QOL has rarely been investigated in prior studies of PPI use in subjects with CF, and the PROMIS symptom tool has not to our knowledge been evaluated [35]. No significant differences were seen in the results with placebo and PPI in PROMIS domains of depression, mobility, pain behavior, and social isolation, nor were significant differences seen in the PROMIS-GI symptom profiles including belly pain, constipation, diarrhea, gas and bloating, and reflux. The digest domain approached statistical significance (p = 0.05). Lack of differences may be due to the small number of subjects studied here or due to the short amount of time that participants were treated with PPI. In non-CF adult studies, fewer than 50% of participants were satisfied with their response to PPI treatment when prescribed for symptoms of gastroesophageal reflux disease (regurgitation, heartburn) [35, 36]. Perception of PPI non-response has been associated with psychological distress and lower QOL. In our study, an association with QOL was not seen with PPI non-response; however, the expectation in this study was that PPI may alter fat absorption, not symptoms of reflux. The CFQ-R has been used to report QOL symptoms with PPI. In one adult CF pilot randomized controlled double-blind trial of esomeprazole compared to placebo evaluating the effect of PPI on pulmonary exacerbations, QOL measured by CFQ-R showed no difference between placebo and PPI over 36 weeks [37].

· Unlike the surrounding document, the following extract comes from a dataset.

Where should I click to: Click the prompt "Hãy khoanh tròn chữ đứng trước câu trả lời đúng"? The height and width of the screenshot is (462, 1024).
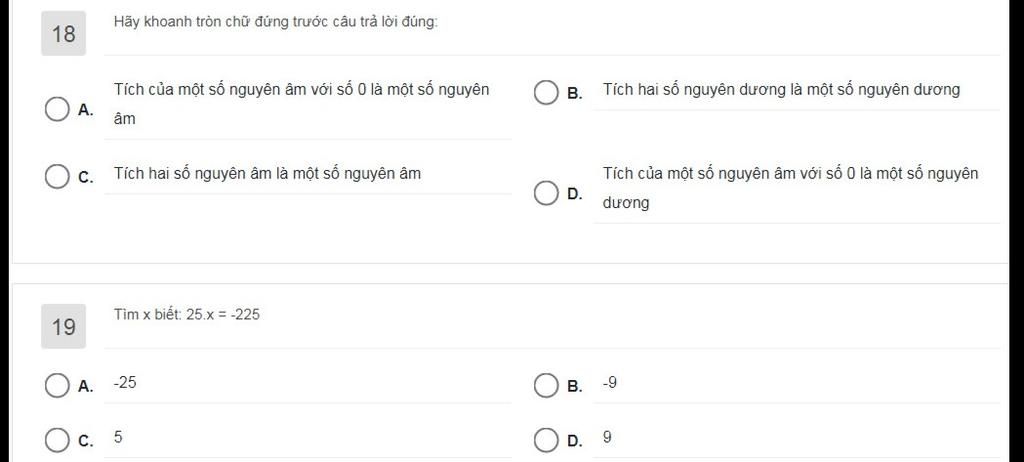coord(276,22)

Our study results are limited by the small number of subjects who completed the outcome measurements both on PPI and placebo. The protocol complexity and COVID-19 disruption resulted in formal withdrawal from the study by some subjects, and for other subjects, an inability to complete the protocol within the extended study timeline. The two more novel tests, the MBT and WMC, were well-tolerated and provided meaningful information. They should be considered in the design of future clinical trials required to determine the clinical utility to improve fat absorption with adjunct therapy of PPI with PERT. Subjects were recruited from several CF Centers and there was significant interest in scientific and clinical question posed by this study from the CF teams, subjects, and their care providers, and this may support participation in future PPI and CF research.

Conclusion

Use of PPIs are common in children and adults with CF and EPI with the intent to increase PERT fat absorption efficacy and support healthy weight and fat-soluble vitamin and essential fatty acid status. Our limited descriptive results from participants with CF and EPI on PERT treated with PPI and placebo did not demonstrate improvement in fat absorption attributable to PPI via plasma or stool tests. The unexpected MBT results, arguably more specific than the CFA as a direct measure of fatty acid absorption, suggested that duodenal fat absorption may be impaired rather than enhanced by PPI in this setting. The similarly unexpected WMC pH results suggest that PPI use did not alter gastric, intestinal, or colonic pH. With these preliminary results showing no evidence of efficacy in the basic mechanism to improve outcomes in patients with CF and EPI, coupled with increasing evidence of risks of PPI medications in all clinical populations, further research is needed to justify continued use of these medications in this population.

Acknowledgments

The authors would like to thank the teams at the Cystic Fibrosis Centers at the Children’s Hospital of Philadelphia, Hospital of the University of Pennsylvania, and Geisinger Medical Center for their referral of interested study subjects and support in study efforts.

Author’s contribution

AT, JNB, and VAS are the guarantors and will ensure that questions related to any part of this work are appropriately investigated and resolved. VAS and JNB were responsible for study design; JNB, AT, BDK, and VAS participated in data acquisition. DP and DG were responsible for WMC data extraction and analysis. All authors (AEP, AT, JNB, BDK, VAS, DP, and DG) participated in data interpretation, drafted the manuscript, and were involved in critical manuscript revisions. All authors participated in final manuscript revisions and take responsibility for the integrity of the data and accuracy of the data analysis.

Funding

This work was supported in part by an Investigator Initiated Program award from Chiesi USA, Inc, NIH (UL1RR024134), NIH T32 GM008562-23 (JNB), and the NASPGHAN Foundation/Abbot Nutrition Training Grant (BDK).

Data availability

No datasets were generated or analysed during the current study.

Declarations

Conflict of interest

All authors disclose they have no conflicts of interest related to this project and manuscript. The funding sources had no role in study design, analysis, or drafting of the manuscript.

Footnotes

Publisher's Note

Springer Nature remains neutral with regard to jurisdictional claims in published maps and institutional affiliations.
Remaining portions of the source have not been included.